The company is working to make amends, focusing its efforts to push forth electric cars by vowing to manufacture 22 million electric vehicles in the next decade, offering better warranties than competitors, developing self-driving cars, and connecting directly with the Paris Climate Agreement’s goals. CEO Herbert Diess said in a statement that the climate agreement is the company’s “yardstick,” and they will be “systematically aligning production and other stages in the value chain to CO2 neutrality in the coming years.”
The new CEO of North America for Volkswagen, Scott Keogh, rightly noted that “Volkswagen has missed a lot of opportunity in the last decade. Its product line has been misaligned with the market ...” He recently told Forbes, “We’ve never had the portfolio better aligned.” I guess we’ll see…
It’s almost painful to watch the Sackler Family try to defend themselves against allegations that its pharmaceutical company, Purdue Pharma, sparked the opioid crisis across America through its sale of OxyContin. The company faces suits from 48 states and more than 500 cities, counties, and tribal governments, accusing it of deceptive practices.
OxyContin is a prescription drug used to treat moderate-to-severe pain in adults. From 1999 to 2017, nearly 218,000 people died in the United States from overdoses related to prescription opioids, according to the U.S. Centers for Disease Control and Prevention.
In 2007, Purdue agreed to pay $600 million to settle federal criminal and civil charges that the company illegally marketed OxyContin. Three Purdue executives also agreed to pay $34.5 million in penalties. But, once again, it didn’t stop the sale of the narcotic.
The lawsuits now accuse the privately held company and the Sackler family of downplaying the risks of addiction to OxyContin while exaggerating its benefits. Prosecutors say the company’s marketing practices encouraged doctors to push higher doses of the narcotic and contributed to a public health crisis.
The response from the company has been nothing short of defensive and misaligned, stating publicly that they weren’t the only ones to sell the narcotic, and that while they are sorry about the opioid crisis, they did not play a direct role. David Sackler, the grandson of the founder of Purdue Pharma, stated in an interview that his family has “so much empathy” for the thousands whose lives have been devastated by opioid addiction. “We feel absolutely terrible. Facts will show we didn’t cause the crisis, but we want to help.”

• _INFORMATION GIVEN_
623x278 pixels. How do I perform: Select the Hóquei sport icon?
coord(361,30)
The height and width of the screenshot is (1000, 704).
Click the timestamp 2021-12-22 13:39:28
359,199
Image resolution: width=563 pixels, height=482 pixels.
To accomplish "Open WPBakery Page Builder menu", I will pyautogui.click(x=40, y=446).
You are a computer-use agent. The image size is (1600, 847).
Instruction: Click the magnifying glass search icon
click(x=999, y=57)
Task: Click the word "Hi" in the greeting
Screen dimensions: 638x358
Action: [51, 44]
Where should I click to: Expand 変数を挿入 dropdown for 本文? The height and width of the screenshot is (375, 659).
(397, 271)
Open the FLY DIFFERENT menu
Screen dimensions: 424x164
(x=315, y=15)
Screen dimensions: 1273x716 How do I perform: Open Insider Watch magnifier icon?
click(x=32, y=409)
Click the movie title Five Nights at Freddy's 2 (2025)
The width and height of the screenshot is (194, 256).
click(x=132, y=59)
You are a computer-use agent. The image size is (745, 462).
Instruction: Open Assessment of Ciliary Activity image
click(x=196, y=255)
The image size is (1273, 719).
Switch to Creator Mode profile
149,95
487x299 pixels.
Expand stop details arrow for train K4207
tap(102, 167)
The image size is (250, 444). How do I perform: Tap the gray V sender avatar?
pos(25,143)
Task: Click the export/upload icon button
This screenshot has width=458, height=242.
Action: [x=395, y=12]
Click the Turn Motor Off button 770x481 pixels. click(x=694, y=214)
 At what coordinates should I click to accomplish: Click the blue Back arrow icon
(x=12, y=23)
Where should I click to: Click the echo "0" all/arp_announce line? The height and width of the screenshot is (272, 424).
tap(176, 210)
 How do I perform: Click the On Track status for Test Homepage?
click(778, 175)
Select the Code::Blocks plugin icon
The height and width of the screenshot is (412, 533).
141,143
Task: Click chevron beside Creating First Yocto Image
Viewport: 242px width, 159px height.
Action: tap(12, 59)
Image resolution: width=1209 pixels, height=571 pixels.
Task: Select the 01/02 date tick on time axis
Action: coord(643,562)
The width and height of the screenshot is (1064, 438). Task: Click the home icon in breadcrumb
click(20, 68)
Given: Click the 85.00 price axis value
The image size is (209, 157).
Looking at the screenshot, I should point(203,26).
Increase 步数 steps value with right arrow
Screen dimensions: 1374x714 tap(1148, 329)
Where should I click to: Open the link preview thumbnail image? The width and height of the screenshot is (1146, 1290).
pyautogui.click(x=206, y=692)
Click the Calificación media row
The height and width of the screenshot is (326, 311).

• _WORK REQUEST 1_
In the text on Volkswagen and Purdue Pharma:
(a) How many electric vehicles has Volkswagen vowed to manufacture in the next decade?
(b) How much did Purdue agree to pay in 2007 to settle federal criminal and civil charges?
(c) According to the U.S. Centers for Disease Control and Prevention, about how many people in the United States died from overdoses related to prescription opioids from 1999 to 2017?
• _WORK REQUEST 2_
Which individual people are named in the text on Volkswagen and Purdue Pharma?
• _WORK REQUEST 3_
Can you carry on the text about Volkswagen and Purdue Pharma from where it stops?

• _TASK OUTPUT 1_
(a) 22 million
(b) $600 million
(c) Nearly 218,000

• _TASK OUTPUT 2_
Herbert Diess, Scott Keogh, David Sackler

• _TASK OUTPUT 3_
Not surprisingly, with very little ownership of their role, companies, individuals and organizations are creating distance and loosening their ties with the family. According to reporting by CNBC, art gallery group Tate announced it would no longer accept gifts from the Sacklers. The Guggenheim — which received $9 million in gifts from the Sacklers between 1995 and 2015 — has confirmed it will no longer accept Sackler donations. The Sacklers have also seen their money expelled from hedge fund Hildene Capital Management, and campaigners are also calling on institutions to strip the family’s name from their buildings.
As manufacturers of this drug, the Sackler Family has an obligation to the public to take ownership of its role in the opioid crisis. Their inability to admit fault is in complete misalignment with the communities they serve, both within the medical field and elsewhere. The Sackler name may forever be ruined thanks to this disconnect. But who knows, that might just be the right medicine for the right family.
The country is experiencing an extreme paradigm shift away from a culture of denial to one of accountability. No brand or company is immune to the high standards being set upon by consumers, who show little-to-know tolerance for companies doing harm for the sake of profits. Companies and brands of all sizes must ensure they are connected to their customers’ expectations, and be ready to deliver upon them to avoid catastrophe. The truth is, there’s no company in today’s market that is too big to fail.